Given request: Please render the lines of the material below as a JSON list of strings, beginning with the line containing "Exit count legend entry" and continuing through the line containing "[x=475, y=326]". Give one string per line, skip blank lines, and include nothing outside that span.

[Stored dataset items]
###
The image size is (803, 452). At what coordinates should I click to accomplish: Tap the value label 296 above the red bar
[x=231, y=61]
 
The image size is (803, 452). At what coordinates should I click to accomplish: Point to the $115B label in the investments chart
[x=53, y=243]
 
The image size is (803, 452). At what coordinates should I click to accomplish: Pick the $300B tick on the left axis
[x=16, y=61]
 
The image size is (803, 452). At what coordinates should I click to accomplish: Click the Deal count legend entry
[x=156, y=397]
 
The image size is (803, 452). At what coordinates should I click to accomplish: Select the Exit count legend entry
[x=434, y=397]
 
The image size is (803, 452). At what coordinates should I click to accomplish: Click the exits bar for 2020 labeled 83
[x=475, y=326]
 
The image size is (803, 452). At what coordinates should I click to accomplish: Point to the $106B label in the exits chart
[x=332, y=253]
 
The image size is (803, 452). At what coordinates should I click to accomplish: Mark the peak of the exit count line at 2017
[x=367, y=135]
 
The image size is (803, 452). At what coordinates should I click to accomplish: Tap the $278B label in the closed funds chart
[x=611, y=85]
###
Written answer:
[
  "The image size is (803, 452). At what coordinates should I click to accomplish: Select the Exit count legend entry",
  "[x=434, y=397]",
  "The image size is (803, 452). At what coordinates should I click to accomplish: Click the exits bar for 2020 labeled 83",
  "[x=475, y=326]"
]